Member of Gujarat Legislative Assembly
- In office (2012-2017), (2017 – 2022)
- Preceded by: Anilkumar Patel
- Succeeded by: Mukeshkumar D. Patel
- Constituency: Mahesana
- In office (1990-1995), (1995-1998), (1998-2002), (2007 – 2012)
- Preceded by: Baldev Thakor
- Succeeded by: Rameshbhai Chavda
- Constituency: Kadi

Personal details
- Born: 22 June 1956 (age 69) Visnagar, Bombay State, India
- Party: Bharatiya Janata Party
- Spouse: Sulochanaben Patel
- Children: Jaimin Patel Sunny Patel
- Alma mater: Sarva Vidhyalaya Kelavani Mandal

= Nitinbhai Patel =

Indian politician

Nitinbhai Ratilalbhai Patel (born 22 June 1956) is an Indian politician from Gujarat. He served as the 5th Deputy Chief Minister of Gujarat from 2016 to 2021 under late Vijay Rupani. He was formerly the Minister for Water Supply, Water Resources (excluding Kalpsar Division), Urban Development and Urban Housing. He was elected to the Gujarat Legislative Assembly from Mehsana and Kadi legislative Assembly.

== Early life ==
Nitinbhai Patel was born on 22 June 1956 in Visnagar. He studied till the second year of B. Com. and dropped out. Before entering politics, he worked in cotton and oil factories. He is an alumnus of Sarva Vidhyalaya Kelavani Mandal.

==Political career==
Nitinbhai Patel was elected to the Gujarat Legislative Assembly From Kadi, in the 1990 Gujarat Legislative Assembly election, and reelected in 1995 election and 1998 election. He sarved as a member of various Committees, among them the Government Assurances, Public Undertakings, Estimates, Treasurer, B.J.P., Empower Committee for the implementation of VAT.
- Minister: Health and Family Welfare, 1995–96, Agriculture, Small and Medium Irrigation Schemes, 1998–99, Small and Medium Irrigation Schemes, Roads and Buildings, 1999–2001, Finance and Revenue, 2001–02, Water Supply, Water Resources (except Kalpsar Section), Urban Development and Urban Housing, 2008-.
- Elected MLA in Gujarat in 2012 and 2017, from Mahesana (Vidhan Sabha constituency)

===Other posts ===
President, Kadi Nagarpalika, 1988–90, Mehsana District BJP, 1997–98. Member, Executive Committee Sarva Vidhyalaya Kelavani Mandal, Kadi, Executive Committee, Bhagyodaya General Hospital, Kadi, Panjarapole Sanstha, Kadi, Kadi Nagarpalika.
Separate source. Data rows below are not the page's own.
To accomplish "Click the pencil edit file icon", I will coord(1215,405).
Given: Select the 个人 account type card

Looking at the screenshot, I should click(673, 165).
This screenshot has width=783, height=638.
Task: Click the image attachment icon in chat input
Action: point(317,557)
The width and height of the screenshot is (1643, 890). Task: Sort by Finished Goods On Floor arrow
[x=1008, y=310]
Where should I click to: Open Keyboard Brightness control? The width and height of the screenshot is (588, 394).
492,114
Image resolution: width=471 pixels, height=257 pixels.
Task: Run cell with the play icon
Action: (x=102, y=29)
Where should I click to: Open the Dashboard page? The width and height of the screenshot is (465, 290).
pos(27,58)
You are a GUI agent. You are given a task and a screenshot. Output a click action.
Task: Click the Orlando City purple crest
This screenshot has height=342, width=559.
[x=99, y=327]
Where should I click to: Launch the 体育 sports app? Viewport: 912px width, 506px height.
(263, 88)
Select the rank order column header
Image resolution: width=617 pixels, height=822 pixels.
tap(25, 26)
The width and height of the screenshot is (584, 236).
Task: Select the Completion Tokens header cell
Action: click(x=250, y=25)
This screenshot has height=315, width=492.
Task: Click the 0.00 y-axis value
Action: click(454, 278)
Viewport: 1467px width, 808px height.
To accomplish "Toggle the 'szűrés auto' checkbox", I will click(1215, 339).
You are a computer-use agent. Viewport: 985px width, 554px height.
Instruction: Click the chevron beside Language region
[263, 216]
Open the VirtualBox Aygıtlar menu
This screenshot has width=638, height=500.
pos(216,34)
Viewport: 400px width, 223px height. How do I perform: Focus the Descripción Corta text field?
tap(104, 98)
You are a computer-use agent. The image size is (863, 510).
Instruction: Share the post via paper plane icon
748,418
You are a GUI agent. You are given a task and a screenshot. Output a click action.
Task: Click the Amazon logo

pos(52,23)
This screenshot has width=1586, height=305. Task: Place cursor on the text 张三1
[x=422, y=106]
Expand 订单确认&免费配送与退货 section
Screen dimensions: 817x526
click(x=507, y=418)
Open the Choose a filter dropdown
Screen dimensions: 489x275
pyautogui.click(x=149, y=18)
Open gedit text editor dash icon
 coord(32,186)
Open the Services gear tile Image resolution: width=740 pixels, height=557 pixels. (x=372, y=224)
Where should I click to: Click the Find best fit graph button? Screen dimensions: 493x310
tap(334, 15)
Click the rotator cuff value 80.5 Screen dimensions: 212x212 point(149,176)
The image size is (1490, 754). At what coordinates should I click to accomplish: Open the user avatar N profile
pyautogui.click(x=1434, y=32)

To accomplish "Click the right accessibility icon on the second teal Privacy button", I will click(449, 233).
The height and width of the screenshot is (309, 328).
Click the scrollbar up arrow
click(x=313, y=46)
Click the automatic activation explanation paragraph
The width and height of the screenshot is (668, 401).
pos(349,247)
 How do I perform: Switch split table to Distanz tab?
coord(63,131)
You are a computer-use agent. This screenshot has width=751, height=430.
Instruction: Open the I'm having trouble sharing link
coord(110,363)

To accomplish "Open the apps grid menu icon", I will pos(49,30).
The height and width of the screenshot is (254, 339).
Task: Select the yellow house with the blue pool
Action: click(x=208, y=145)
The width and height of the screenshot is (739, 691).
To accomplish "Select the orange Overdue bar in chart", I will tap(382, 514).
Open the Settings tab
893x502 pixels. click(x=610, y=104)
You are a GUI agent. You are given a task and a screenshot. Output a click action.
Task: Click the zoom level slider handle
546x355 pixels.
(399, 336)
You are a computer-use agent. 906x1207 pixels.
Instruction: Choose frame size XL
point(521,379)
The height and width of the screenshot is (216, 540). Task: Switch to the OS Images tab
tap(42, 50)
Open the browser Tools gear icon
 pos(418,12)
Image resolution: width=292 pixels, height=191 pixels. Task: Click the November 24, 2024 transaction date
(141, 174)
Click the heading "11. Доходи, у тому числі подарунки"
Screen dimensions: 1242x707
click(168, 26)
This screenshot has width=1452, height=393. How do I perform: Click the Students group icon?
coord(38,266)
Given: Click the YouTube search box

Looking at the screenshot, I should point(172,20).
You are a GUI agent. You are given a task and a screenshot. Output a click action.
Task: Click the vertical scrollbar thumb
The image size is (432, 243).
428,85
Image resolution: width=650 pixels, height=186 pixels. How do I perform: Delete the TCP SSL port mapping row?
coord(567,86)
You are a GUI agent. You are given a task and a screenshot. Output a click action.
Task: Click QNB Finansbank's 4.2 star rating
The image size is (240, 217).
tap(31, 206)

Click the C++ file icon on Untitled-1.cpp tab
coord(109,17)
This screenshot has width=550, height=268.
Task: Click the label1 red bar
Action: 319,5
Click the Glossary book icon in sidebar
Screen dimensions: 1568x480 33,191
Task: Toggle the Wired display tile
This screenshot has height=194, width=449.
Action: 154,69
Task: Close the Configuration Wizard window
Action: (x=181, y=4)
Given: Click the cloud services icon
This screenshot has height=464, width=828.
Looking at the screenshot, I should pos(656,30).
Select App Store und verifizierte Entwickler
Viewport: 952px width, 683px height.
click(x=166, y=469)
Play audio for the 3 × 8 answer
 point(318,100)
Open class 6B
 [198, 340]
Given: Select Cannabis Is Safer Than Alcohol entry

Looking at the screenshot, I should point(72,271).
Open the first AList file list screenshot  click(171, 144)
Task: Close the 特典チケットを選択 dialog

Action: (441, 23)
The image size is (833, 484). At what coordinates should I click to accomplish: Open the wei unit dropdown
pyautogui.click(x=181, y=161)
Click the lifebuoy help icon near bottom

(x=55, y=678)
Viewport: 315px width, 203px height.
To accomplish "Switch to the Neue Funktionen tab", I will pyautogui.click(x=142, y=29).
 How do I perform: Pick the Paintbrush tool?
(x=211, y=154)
Vice-President, Sanskar Mandal, Kadi, Skum Trust School, Thaltej, Ahmedabad. General Secretary, Kadi Taluka Navnirman Committee, 1974, C.N. Arts and B.D. Commerce College, Kadi, 1976. Director, Kadi Agricultural Produce Market Committee, 1984–88, Mehsana District Cooperative Bank Ltd. for eight years. As a 15-year member of Kadi Nagarpalika, he served as Chairman of various Committees including the Executive Committee of Kadi Nagarpalika.